Not every week is going to be great — that’s just reality. We asked six entrepreneurs: When your team seems down in the dumps, how do you boost their optimism and drive?
1. Rally together.
“When morale is low, it’s usually because of a challenge that’s affecting us all as a company. Maybe projection numbers are low or certain strategies aren’t working as well as we’d hoped. We find the most effective thing to do is to bring everyone in to become part of the solution. We empower the team with all the information possible and encourage them to come up with and execute potential solutions. The team’s spirit is often lifted knowing we’re all in it together.” — Eran Zinman, co-founder and CTO, monday.com
2. Open up communication.
“I find it’s not difficult situations or choppy business performance that tends to drag down morale. It’s a lack of communication. Perception of tough times is often much more damning than reality. I try to lay out the situation in direct terms and walk through how the team will not only survive but thrive down the road. Then I look for a rallying cry, like a new product launch, to keep everyone focused and to use as a celebratory moment for future success.” — Chris Terrill, CEO, ANGI Homeservices
3. Work it out.

### [Dataset section]
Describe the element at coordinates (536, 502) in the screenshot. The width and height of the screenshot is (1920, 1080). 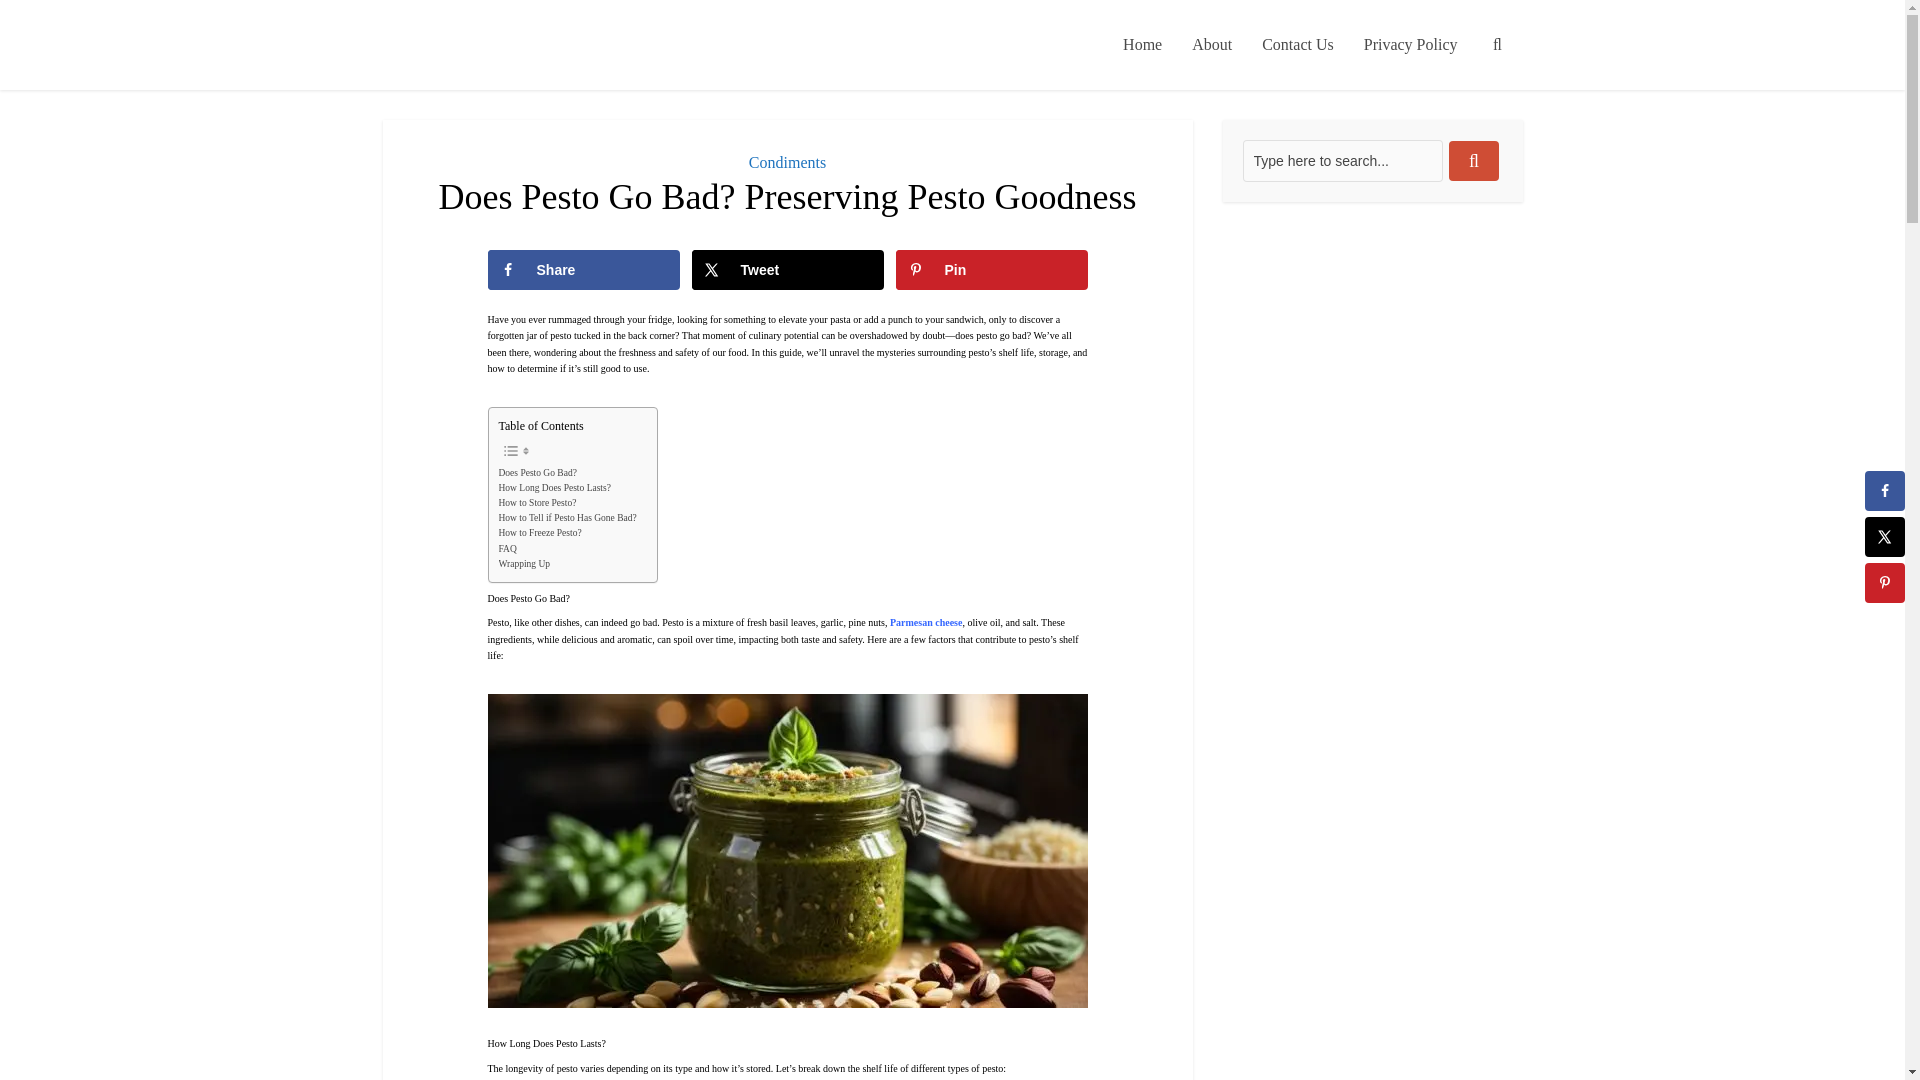
I see `How to Store Pesto?` at that location. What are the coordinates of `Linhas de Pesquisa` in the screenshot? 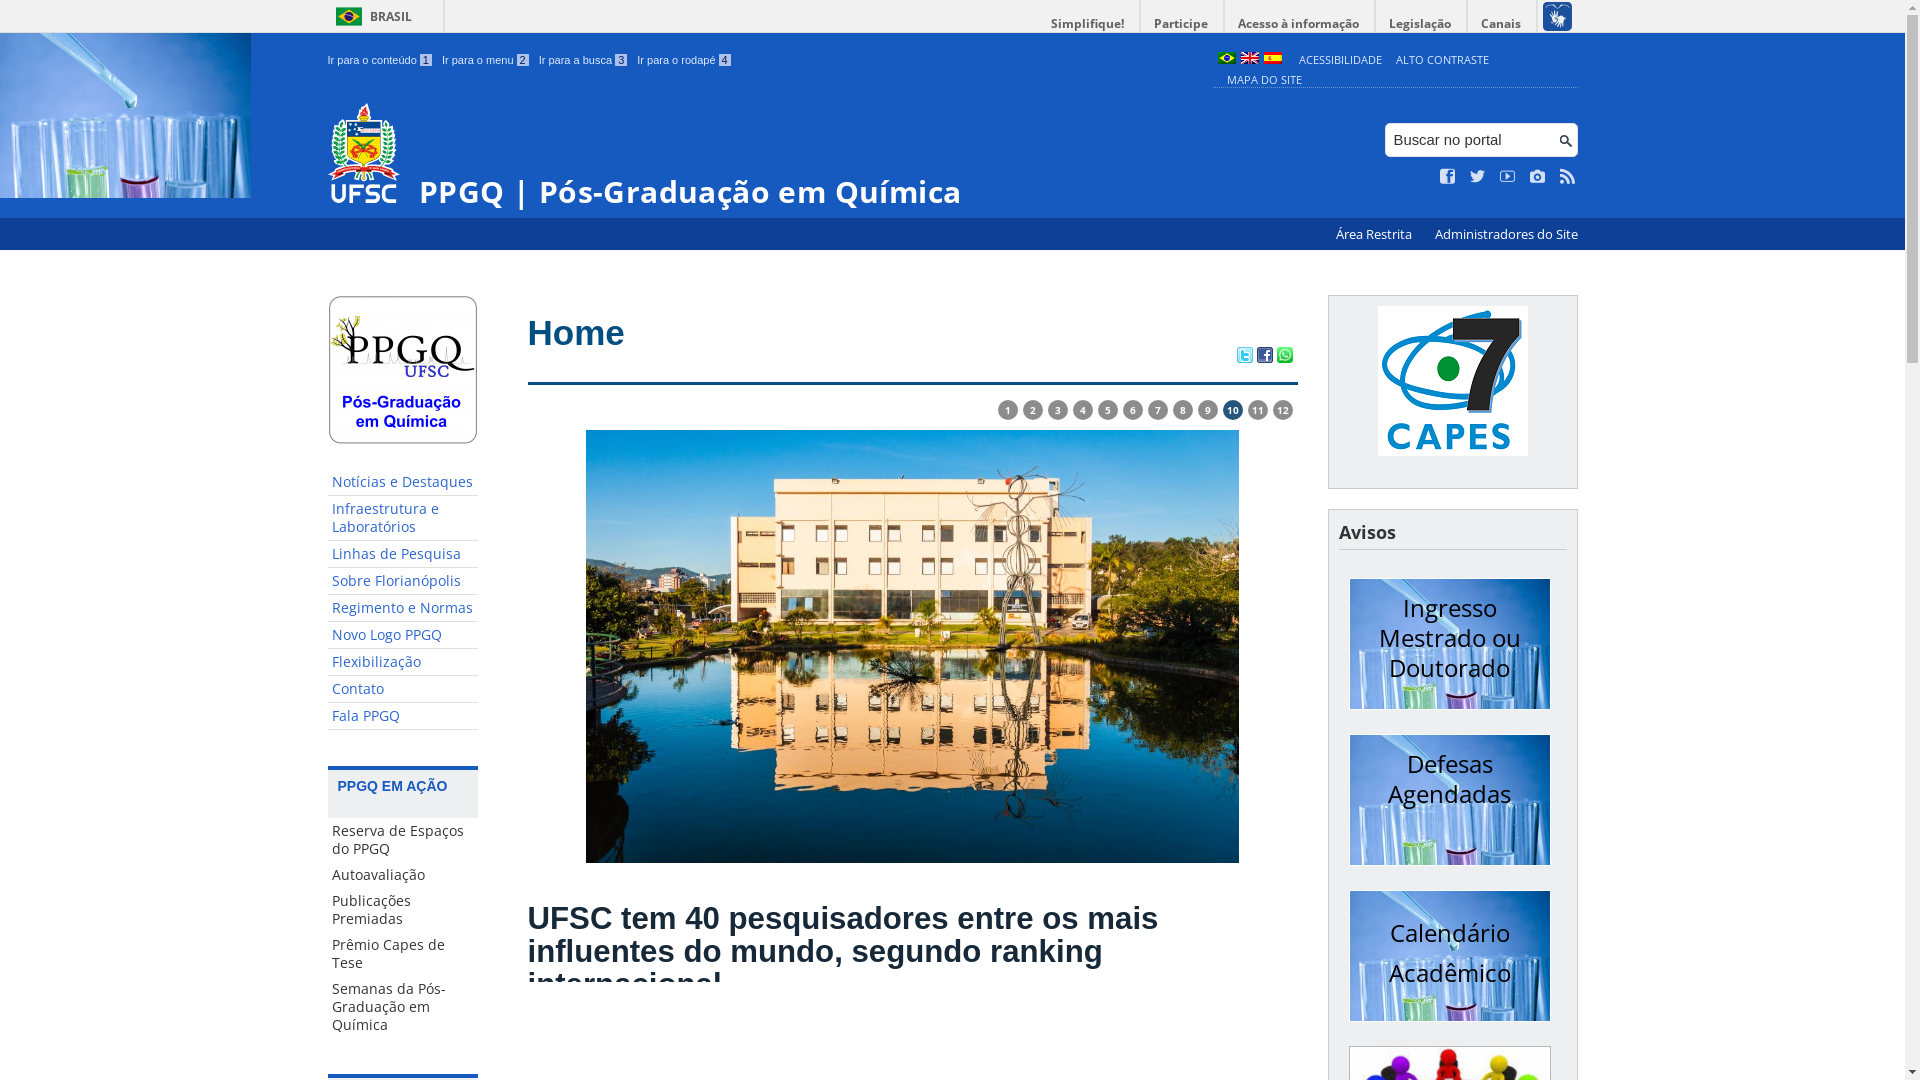 It's located at (403, 554).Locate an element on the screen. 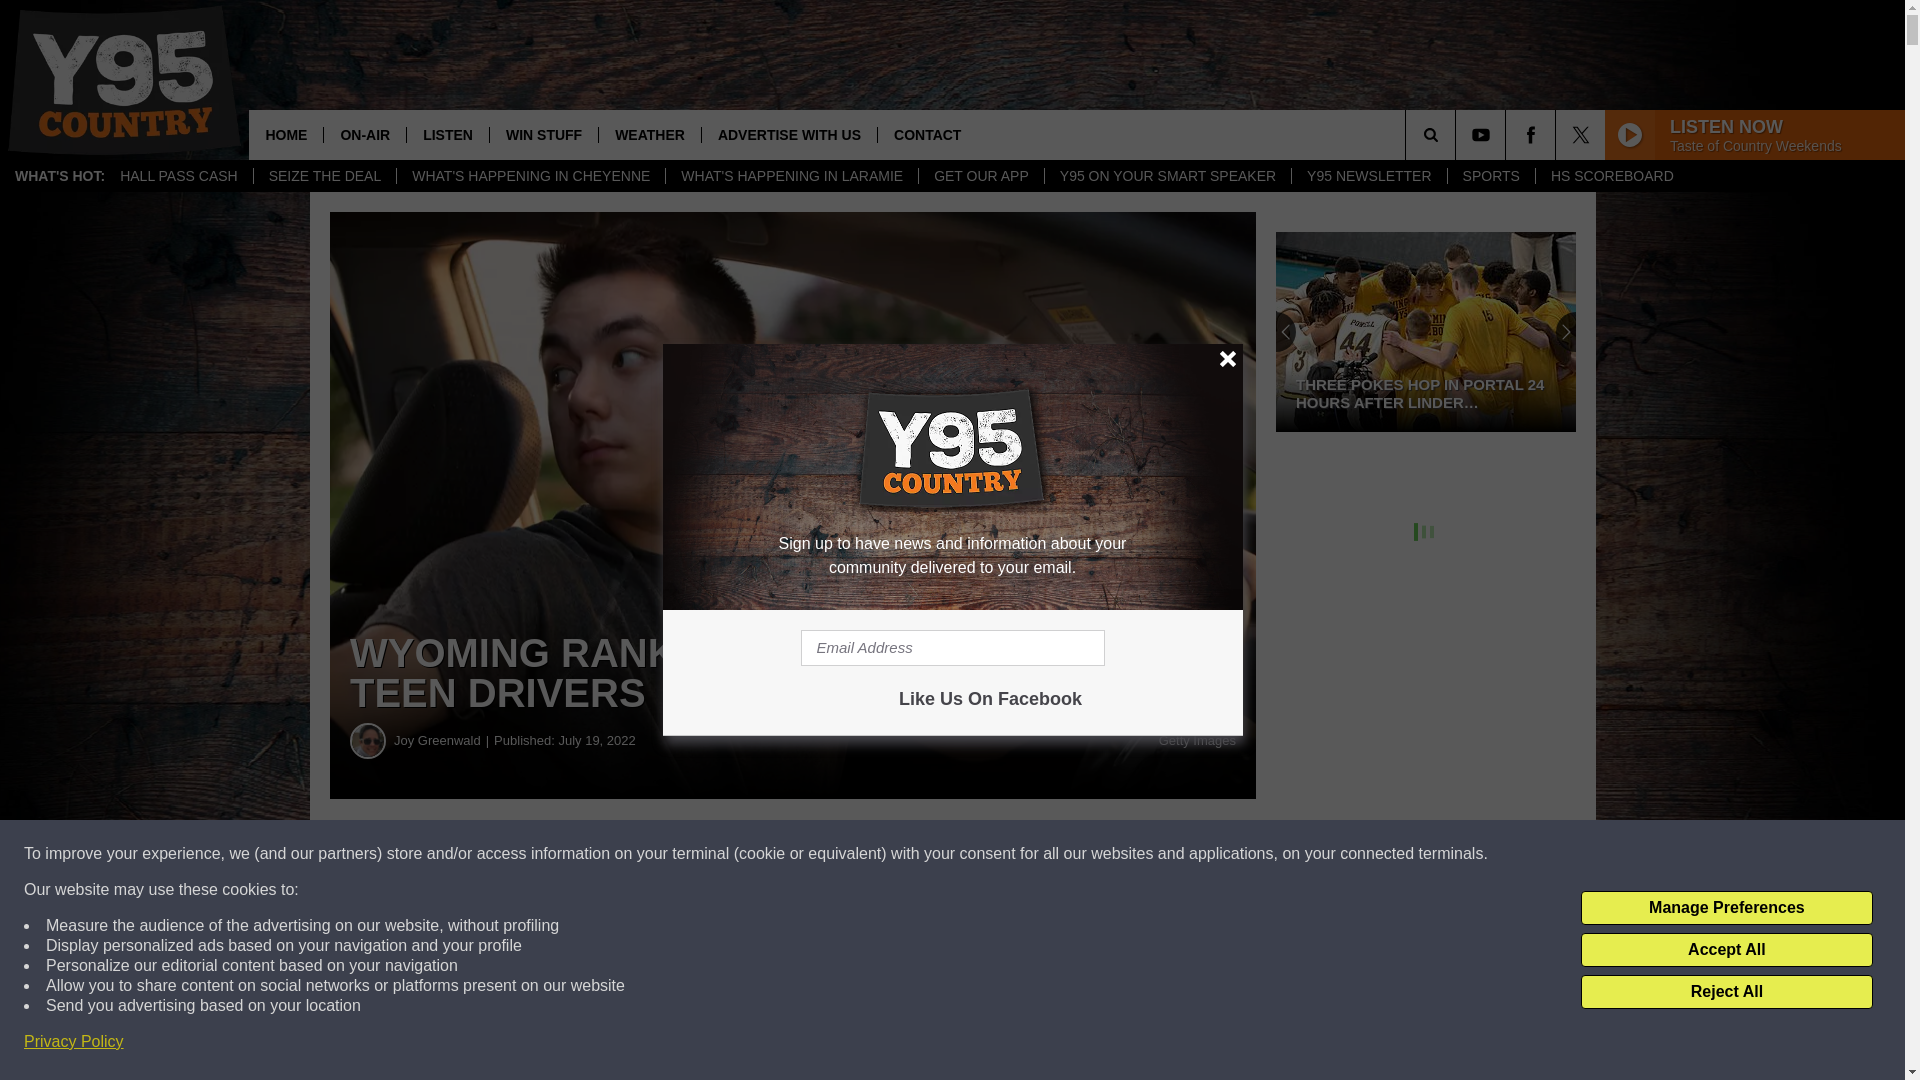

### [Problems to solve]
A – In the piece on lifting team morale, what does Chris Terrill say tends to drag down morale?
B – From the piece on lifting team morale, reproduce word for word the stretch from "Not every week" through "1. Rally together.".
C – List every numbered heading in the piece on lifting team morale.

### [Answers for the exercise]
A – A lack of communication.

B –
Not every week is going to be great — that’s just reality. We asked six entrepreneurs: When your team seems down in the dumps, how do you boost their optimism and drive?
1. Rally together.

C –
1. Rally together.
2. Open up communication.
3. Work it out.